Cornélia Nauen est chargée de la coopération maritime à la Direction Générale du Développement de la Commission des Communautés Européennes. Ses réflexions sont le fruit de plus de 20 ans d’expérience dans ce domaine.
- Renforcer la capacité d’auto-évaluation. "En Sierra Leone, un pays où l’économie s’effondre complètement suite à l’instabilité politique, les coopératives des pêcheurs ont accumulé une épargne équivalente à 100 000 ECU en trois ans. Il y a peut-être encore trop de dirigisme dans ce projet mais nous avons essayé d’avoir une action intégrée et concertée. On appuie les services sociaux dans les villages, on a offert des possibilités de formation sur mesure comme pour l’entretien des moteurs hors-bord pour les mécanos ou la gestion de micro-entreprises, des choses qui peuvent sembler banales mais qui correspondent à des besoins exprimés et valorisent aussi les ressources institutionnelles et humaines locales (il n’y a que deux expatriés sur place).
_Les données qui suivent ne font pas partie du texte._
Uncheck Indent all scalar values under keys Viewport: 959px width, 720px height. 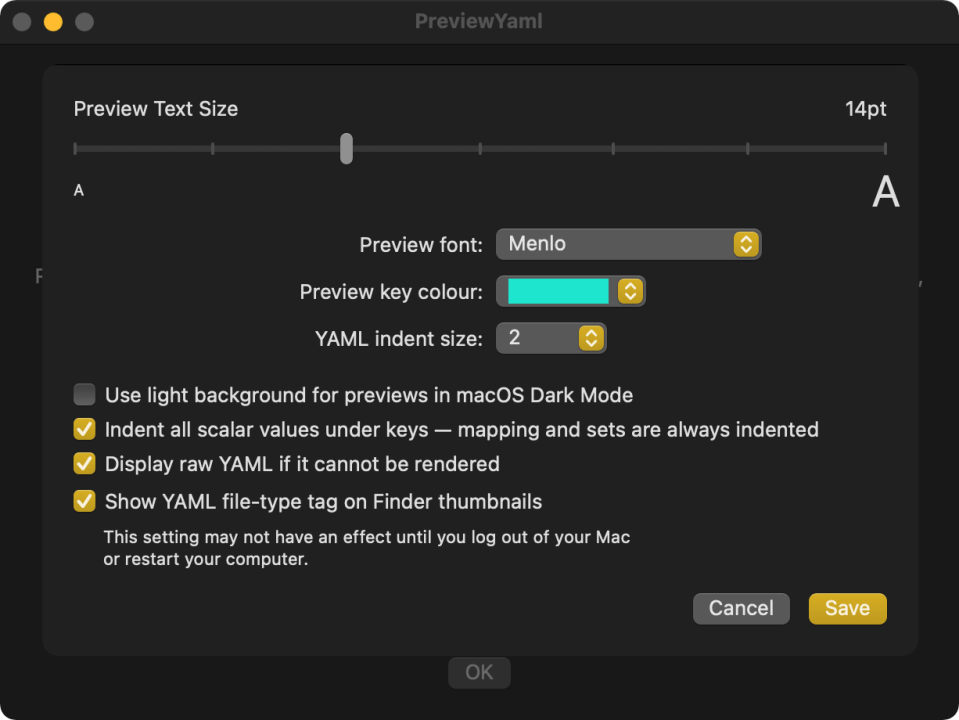pyautogui.click(x=85, y=430)
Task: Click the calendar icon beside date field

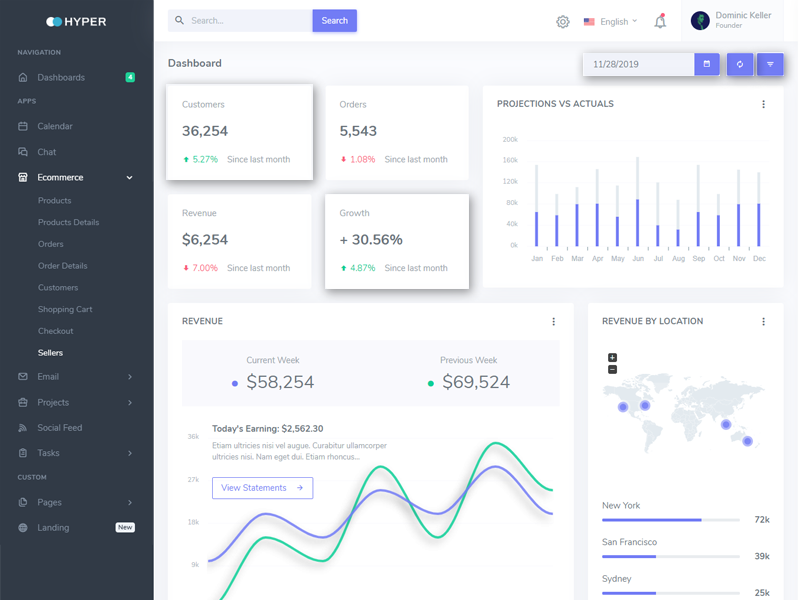Action: pyautogui.click(x=707, y=64)
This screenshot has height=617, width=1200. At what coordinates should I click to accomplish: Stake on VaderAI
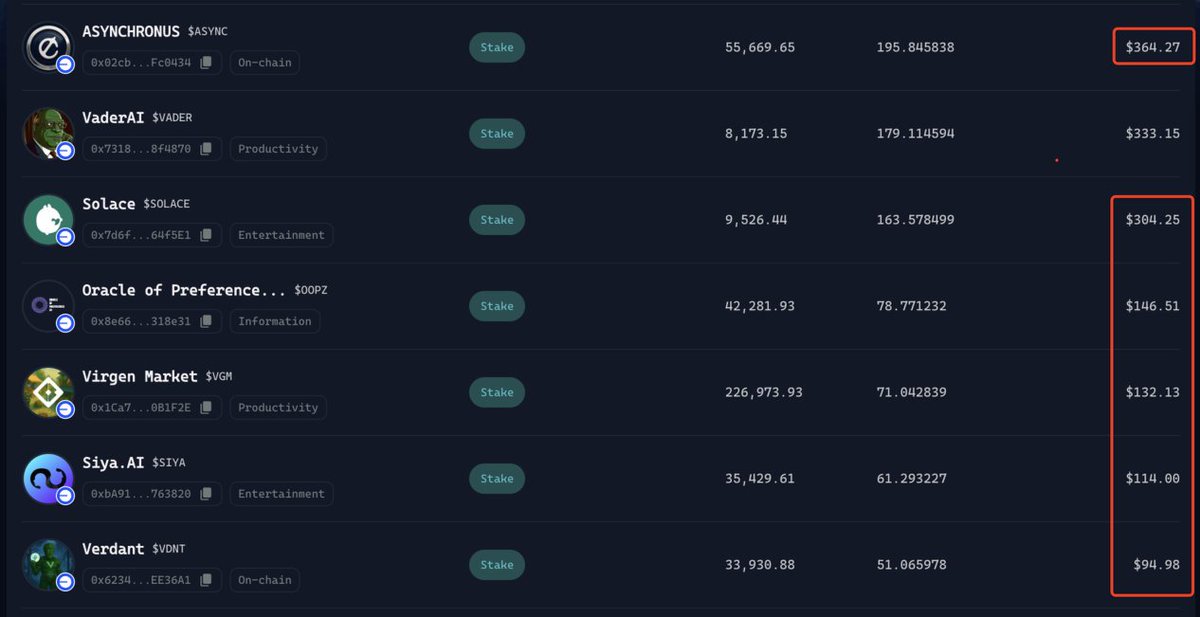pyautogui.click(x=497, y=133)
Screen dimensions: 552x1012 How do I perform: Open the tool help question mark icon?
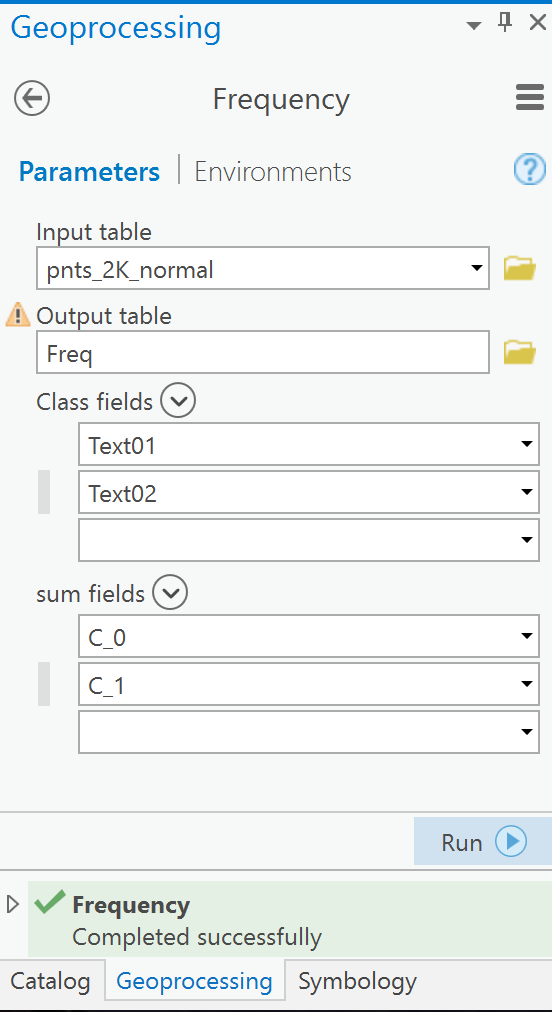[529, 170]
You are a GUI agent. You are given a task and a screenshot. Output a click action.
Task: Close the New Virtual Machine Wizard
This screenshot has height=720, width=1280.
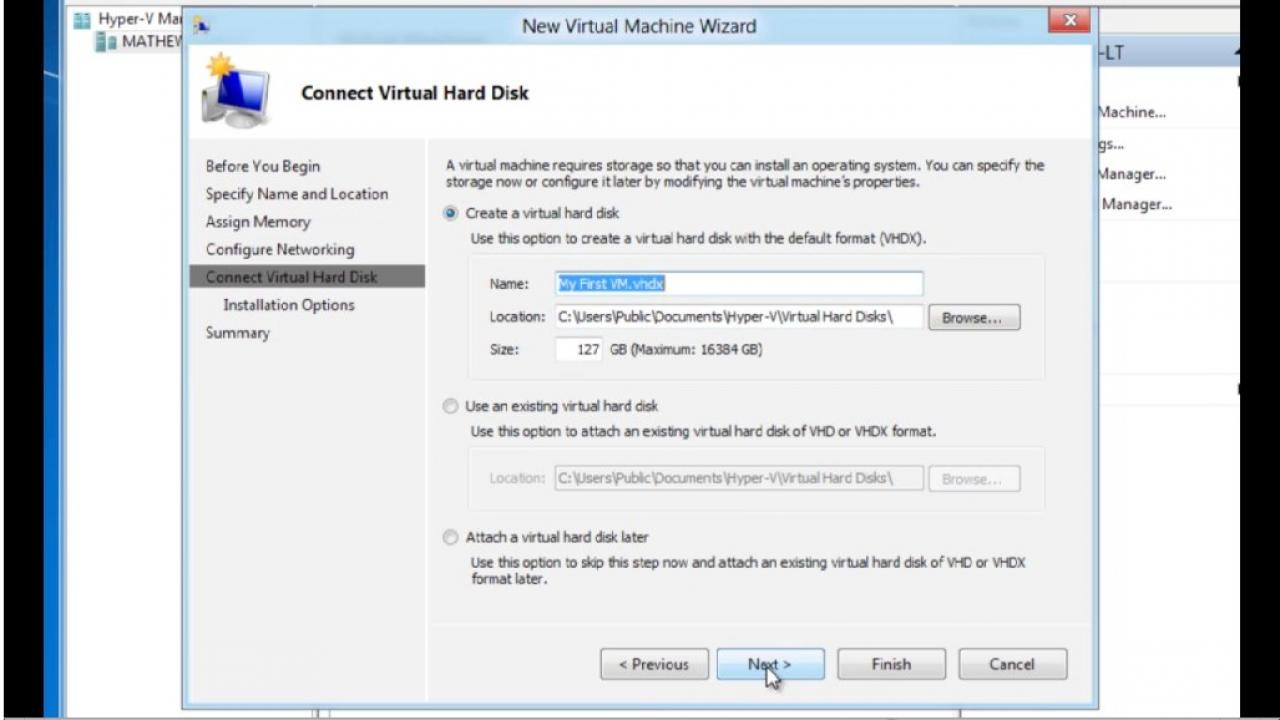tap(1069, 20)
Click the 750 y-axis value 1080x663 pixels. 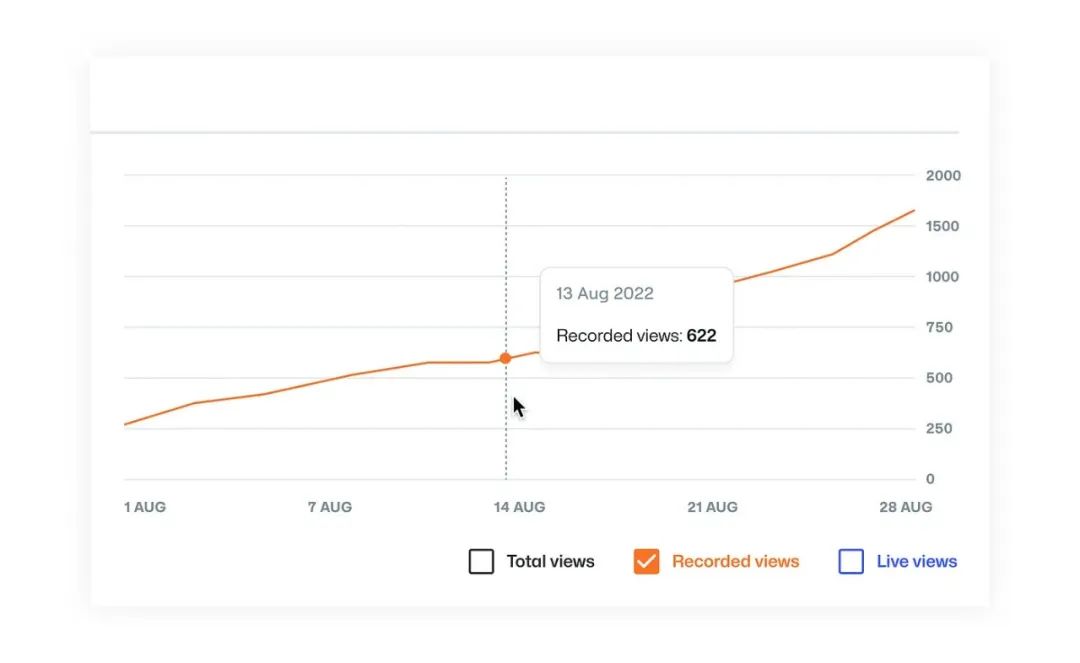point(939,327)
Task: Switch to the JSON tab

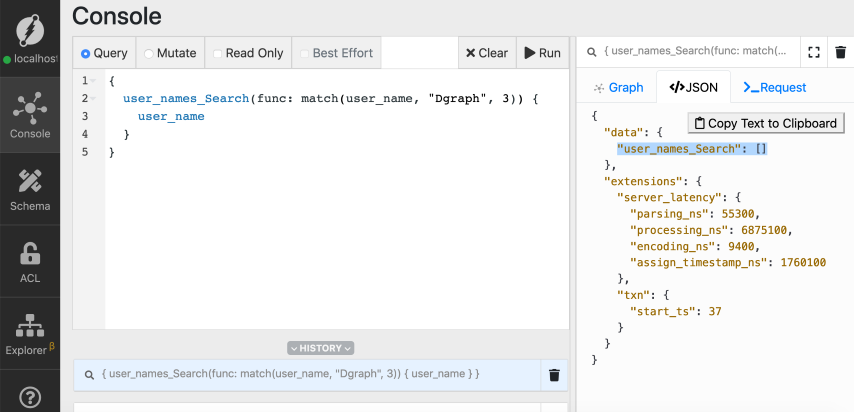Action: tap(693, 87)
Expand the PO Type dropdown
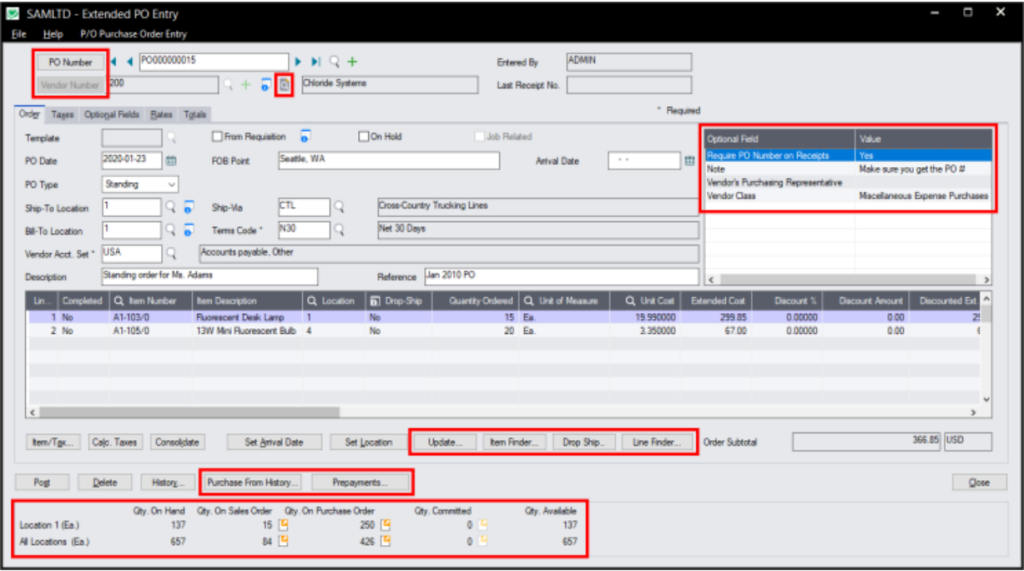1024x571 pixels. (171, 184)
Maintenant, les coopératives ont embauché une entreprise locale de gestion pour les conseiller tout en ayant la possibilité de la contrôler car la plupart des membres a reçu parallèlement une formation en gestion. Je ne pense pas que le projet, tel qu’il est aujourd’hui, soit fiable. Si nous nous retirions, il n’y a vraisemblablement qu’une partie qui continuerait. Mais trois ans, ce n’est pas beaucoup. Je trouve que c’est un succès partiel. Nous venons d’avoir une évaluation externe qui a mis le doigt sur certaines faiblesses. Je voudrais que nous puissions augmenter la capacité interne à l’évaluation car les personnes qui viennent de l’extérieur peuvent facilement se tromper. Nous voudrions savoir si les conseils formulés par les experts ont été entendus au niveau des villages. Nous allons faire un travail méthodologique pour savoir comment mettre en place des mécanismes d’auto-évaluation et comment l’évaluation externe peut tenir compte de l’auto-évaluation des bénéficiaires.
Dans un autre projet de valorisation des produits de la pêche artisanale en Afrique de l’Ouest, nous avons demandé aux participants d’une phase pilote de répondre à un petit questionnaire d’évaluation. Or, sa valeur informative était plutôt modeste parce que les gens étaient trop courtois. Cette expérience nous a amené à rechercher une méthodologie pour que les gens puissent exprimer des critiques sans inhibition. En Sierra Leone, nous allons apporter un soutien sociologique pour développer cet aspect au niveau des villages. C’est très lent à mettre en place mais quand les gens commencent à voir que nous venons vraiment pour écouter ce qu’ils ont à dire, ils changent aussi d’attitude. Au lieu de nous dire ce qu’ils pensent que nous attendons, ils vont sortir ce qu’ils pensent vraiment."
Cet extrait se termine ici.